Turn the material below into a JSON list of strings, one string per line. Leave out the blank lines.

[start of Supplied material]

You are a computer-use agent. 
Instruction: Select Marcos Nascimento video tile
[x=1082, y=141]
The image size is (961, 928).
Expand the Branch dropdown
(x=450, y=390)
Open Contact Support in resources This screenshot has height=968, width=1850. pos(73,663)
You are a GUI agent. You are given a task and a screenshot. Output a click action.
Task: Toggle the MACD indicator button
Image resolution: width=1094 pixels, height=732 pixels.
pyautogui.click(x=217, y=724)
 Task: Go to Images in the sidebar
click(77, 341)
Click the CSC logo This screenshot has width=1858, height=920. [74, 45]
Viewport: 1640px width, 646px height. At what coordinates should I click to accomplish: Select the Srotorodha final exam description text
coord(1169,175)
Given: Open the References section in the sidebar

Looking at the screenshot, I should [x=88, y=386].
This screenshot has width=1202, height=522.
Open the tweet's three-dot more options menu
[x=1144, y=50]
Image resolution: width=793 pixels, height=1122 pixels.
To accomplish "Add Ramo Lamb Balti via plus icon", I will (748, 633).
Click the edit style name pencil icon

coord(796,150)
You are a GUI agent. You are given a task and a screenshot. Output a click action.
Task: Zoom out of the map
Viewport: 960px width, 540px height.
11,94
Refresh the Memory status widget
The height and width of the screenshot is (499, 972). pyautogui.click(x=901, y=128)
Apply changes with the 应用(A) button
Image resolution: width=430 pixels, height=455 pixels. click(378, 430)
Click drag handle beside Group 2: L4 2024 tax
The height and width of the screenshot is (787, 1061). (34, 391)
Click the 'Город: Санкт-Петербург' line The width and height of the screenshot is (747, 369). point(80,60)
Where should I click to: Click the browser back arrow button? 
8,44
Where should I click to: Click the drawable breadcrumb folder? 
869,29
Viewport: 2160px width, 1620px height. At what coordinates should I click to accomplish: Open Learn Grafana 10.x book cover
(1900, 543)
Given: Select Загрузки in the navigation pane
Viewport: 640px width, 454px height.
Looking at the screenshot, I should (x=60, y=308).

[end of Supplied material]

Task response =>
[
  "You are a computer-use agent. ",
  "Instruction: Select Marcos Nascimento video tile",
  "[x=1082, y=141]",
  "The image size is (961, 928).",
  "Expand the Branch dropdown",
  "(x=450, y=390)",
  "Open Contact Support in resources This screenshot has height=968, width=1850. pos(73,663)",
  "You are a GUI agent. You are given a task and a screenshot. Output a click action.",
  "Task: Toggle the MACD indicator button",
  "Image resolution: width=1094 pixels, height=732 pixels.",
  "pyautogui.click(x=217, y=724)",
  " Task: Go to Images in the sidebar",
  "click(77, 341)",
  "Click the CSC logo This screenshot has width=1858, height=920. [74, 45]",
  "Viewport: 1640px width, 646px height. At what coordinates should I click to accomplish: Select the Srotorodha final exam description text",
  "coord(1169,175)",
  "Given: Open the References section in the sidebar",
  "Looking at the screenshot, I should [x=88, y=386].",
  "This screenshot has width=1202, height=522.",
  "Open the tweet's three-dot more options menu",
  "[x=1144, y=50]",
  "Image resolution: width=793 pixels, height=1122 pixels.",
  "To accomplish \"Add Ramo Lamb Balti via plus icon\", I will (748, 633).",
  "Click the edit style name pencil icon",
  "coord(796,150)",
  "You are a GUI agent. You are given a task and a screenshot. Output a click action.",
  "Task: Zoom out of the map",
  "Viewport: 960px width, 540px height.",
  "11,94",
  "Refresh the Memory status widget",
  "The height and width of the screenshot is (499, 972). pyautogui.click(x=901, y=128)",
  "Apply changes with the 应用(A) button",
  "Image resolution: width=430 pixels, height=455 pixels. click(378, 430)",
  "Click drag handle beside Group 2: L4 2024 tax",
  "The height and width of the screenshot is (787, 1061). (34, 391)",
  "Click the 'Город: Санкт-Петербург' line The width and height of the screenshot is (747, 369). point(80,60)",
  "Where should I click to: Click the browser back arrow button? ",
  "8,44",
  "Where should I click to: Click the drawable breadcrumb folder? ",
  "869,29",
  "Viewport: 2160px width, 1620px height. At what coordinates should I click to accomplish: Open Learn Grafana 10.x book cover",
  "(1900, 543)",
  "Given: Select Загрузки in the navigation pane",
  "Viewport: 640px width, 454px height.",
  "Looking at the screenshot, I should (x=60, y=308)."
]